President Ahmadinejad often speaks of women as the heart of this society. He talks of empowering them and makes much of his plan to provide insurance for housewives and share Iran's oil wealth with poorer families.
Husband and wife team Mousavi and Rahnavard has stirred up the campaign
But Mr Mousavi has - for Iran - an unusual political asset; his wife, Zhara Rahnavard.
She is Iran's first top-ranking female university professor and like her husband is a respected painter. Their most daring move as a couple has caused a stir - they hold hands as they campaign together.

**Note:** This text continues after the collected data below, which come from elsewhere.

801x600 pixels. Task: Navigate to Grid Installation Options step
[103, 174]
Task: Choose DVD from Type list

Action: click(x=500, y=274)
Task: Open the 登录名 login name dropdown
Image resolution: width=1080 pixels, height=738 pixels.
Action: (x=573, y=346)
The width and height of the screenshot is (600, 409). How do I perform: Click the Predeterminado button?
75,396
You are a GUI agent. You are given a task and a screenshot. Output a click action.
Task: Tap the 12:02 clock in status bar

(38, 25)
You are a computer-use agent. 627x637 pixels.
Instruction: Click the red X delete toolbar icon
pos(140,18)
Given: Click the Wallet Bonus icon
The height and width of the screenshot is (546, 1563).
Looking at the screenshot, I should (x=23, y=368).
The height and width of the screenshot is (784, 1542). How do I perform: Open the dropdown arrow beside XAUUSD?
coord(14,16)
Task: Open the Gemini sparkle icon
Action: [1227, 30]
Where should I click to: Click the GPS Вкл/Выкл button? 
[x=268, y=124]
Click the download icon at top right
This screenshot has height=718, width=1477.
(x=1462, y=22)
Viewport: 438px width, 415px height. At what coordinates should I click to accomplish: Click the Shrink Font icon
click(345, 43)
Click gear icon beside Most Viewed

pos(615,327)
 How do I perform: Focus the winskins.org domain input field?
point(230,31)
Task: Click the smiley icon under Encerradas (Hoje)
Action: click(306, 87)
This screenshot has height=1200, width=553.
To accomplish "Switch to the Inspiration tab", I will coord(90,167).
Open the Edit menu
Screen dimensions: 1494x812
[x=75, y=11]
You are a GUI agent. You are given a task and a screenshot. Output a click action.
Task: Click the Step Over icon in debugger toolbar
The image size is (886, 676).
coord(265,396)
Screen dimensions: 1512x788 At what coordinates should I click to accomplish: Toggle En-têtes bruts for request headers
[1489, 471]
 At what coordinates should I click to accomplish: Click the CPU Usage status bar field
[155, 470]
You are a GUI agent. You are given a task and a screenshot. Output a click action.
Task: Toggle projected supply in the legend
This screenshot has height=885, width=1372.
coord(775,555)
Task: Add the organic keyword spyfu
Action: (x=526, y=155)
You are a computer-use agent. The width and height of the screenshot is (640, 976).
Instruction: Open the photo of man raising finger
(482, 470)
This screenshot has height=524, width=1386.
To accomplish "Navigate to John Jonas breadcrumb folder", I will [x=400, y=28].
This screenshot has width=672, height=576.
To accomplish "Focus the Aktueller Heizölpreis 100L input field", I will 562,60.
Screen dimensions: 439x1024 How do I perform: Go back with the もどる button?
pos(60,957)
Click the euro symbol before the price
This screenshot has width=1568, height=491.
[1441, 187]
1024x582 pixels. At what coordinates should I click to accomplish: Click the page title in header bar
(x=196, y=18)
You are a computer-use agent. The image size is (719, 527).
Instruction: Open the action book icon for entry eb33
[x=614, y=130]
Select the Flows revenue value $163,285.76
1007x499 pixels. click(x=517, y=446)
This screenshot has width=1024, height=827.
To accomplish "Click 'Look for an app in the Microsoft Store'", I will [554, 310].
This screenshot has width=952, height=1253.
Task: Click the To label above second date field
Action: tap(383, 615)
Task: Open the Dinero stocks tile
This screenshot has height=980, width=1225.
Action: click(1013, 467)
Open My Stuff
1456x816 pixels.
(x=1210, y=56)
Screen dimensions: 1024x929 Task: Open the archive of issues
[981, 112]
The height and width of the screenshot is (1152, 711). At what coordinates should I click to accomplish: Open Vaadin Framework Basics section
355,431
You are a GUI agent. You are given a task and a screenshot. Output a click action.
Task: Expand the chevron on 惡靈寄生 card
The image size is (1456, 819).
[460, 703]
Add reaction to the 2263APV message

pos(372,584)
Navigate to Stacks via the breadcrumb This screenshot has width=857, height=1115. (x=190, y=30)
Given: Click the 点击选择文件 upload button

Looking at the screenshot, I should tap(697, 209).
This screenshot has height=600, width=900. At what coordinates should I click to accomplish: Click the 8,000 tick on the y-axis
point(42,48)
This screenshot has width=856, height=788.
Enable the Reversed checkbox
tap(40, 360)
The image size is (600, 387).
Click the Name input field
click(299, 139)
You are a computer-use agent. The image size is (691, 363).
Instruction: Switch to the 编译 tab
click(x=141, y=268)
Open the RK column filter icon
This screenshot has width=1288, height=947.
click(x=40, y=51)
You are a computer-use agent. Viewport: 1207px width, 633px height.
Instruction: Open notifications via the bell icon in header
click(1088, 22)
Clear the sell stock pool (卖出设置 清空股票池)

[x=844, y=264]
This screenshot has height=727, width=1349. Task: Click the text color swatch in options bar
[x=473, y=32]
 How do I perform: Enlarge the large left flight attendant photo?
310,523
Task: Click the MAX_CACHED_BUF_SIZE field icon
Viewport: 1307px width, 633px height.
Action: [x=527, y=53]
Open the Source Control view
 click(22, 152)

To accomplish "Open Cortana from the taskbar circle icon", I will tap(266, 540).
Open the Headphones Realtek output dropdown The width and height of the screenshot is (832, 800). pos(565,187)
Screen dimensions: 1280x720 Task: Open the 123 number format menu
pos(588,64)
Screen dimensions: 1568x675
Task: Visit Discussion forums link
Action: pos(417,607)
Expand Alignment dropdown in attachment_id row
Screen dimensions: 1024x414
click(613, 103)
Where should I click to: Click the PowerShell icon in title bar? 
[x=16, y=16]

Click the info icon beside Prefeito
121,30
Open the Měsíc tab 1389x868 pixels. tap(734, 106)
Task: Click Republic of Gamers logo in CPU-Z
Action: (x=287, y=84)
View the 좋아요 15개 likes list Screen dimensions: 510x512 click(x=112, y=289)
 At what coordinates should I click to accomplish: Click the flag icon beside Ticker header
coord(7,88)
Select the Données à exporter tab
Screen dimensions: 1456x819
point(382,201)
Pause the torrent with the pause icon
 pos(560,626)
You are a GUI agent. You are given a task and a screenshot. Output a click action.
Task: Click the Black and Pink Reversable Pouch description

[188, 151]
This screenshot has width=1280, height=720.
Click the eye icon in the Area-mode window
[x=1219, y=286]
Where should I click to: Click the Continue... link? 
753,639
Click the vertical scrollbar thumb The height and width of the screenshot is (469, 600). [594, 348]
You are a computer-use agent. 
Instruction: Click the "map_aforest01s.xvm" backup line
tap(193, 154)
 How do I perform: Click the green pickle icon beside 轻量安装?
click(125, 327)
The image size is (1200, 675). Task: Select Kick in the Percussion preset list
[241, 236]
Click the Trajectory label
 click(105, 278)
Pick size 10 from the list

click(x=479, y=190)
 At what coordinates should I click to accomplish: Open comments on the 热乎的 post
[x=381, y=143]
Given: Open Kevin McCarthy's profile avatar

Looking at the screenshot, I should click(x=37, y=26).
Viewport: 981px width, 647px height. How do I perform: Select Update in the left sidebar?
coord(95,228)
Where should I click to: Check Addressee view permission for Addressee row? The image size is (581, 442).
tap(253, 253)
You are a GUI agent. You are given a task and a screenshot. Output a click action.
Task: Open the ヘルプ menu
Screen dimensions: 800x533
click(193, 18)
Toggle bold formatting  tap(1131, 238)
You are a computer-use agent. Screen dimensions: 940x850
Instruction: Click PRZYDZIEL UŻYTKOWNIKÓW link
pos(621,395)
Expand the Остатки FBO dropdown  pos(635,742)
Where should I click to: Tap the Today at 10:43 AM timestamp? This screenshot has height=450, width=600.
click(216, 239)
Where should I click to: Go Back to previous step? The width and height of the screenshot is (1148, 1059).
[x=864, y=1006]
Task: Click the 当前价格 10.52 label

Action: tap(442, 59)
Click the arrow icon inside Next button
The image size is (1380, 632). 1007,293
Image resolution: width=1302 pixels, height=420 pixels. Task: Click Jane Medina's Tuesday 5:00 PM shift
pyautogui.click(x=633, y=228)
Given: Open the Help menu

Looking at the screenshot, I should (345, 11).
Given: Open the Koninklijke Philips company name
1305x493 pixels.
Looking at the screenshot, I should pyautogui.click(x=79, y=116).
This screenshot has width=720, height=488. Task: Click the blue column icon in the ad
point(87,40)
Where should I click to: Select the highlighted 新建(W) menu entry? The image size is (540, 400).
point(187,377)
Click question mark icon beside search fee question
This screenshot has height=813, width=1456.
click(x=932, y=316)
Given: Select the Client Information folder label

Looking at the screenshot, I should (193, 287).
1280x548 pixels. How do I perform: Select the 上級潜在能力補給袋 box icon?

In a BBC interview in Tehran, she described politics as art, and her choice of veil - a black chador with a flowery scarf peaking from beneath it - as a "beautiful composition."
Politicians' wives haven't campaigned like this since the 1979 Islamic Revolution. But this is 2009 and women's issues are on the agenda as they've never been before.
"Equality between men and women," is Ms Rahnavard's firm answer when I ask what women's activists are fighting for.
An umbrella organisation of women's organisations is not supporting any candidate. But it is lobbying for change including amendments to the constitution that would affect women, including rights within the family.
For women backing Mr Mousavi, or the other reformist candidate Mehdi Karroubi, they know equality has limits. It is an issue of rights: the right to study what they choose; to have a say if their husband wants to take a second wife; to do jobs they are qualified for.
"I'm a graduate from one of our country's best universities," Sara tells me in Isfahan in a quiet voice tinged with palpable frustration. "But I still can't do everything I want. I can't say everything I want."
Many young Iranians attend University and 65% of them are women.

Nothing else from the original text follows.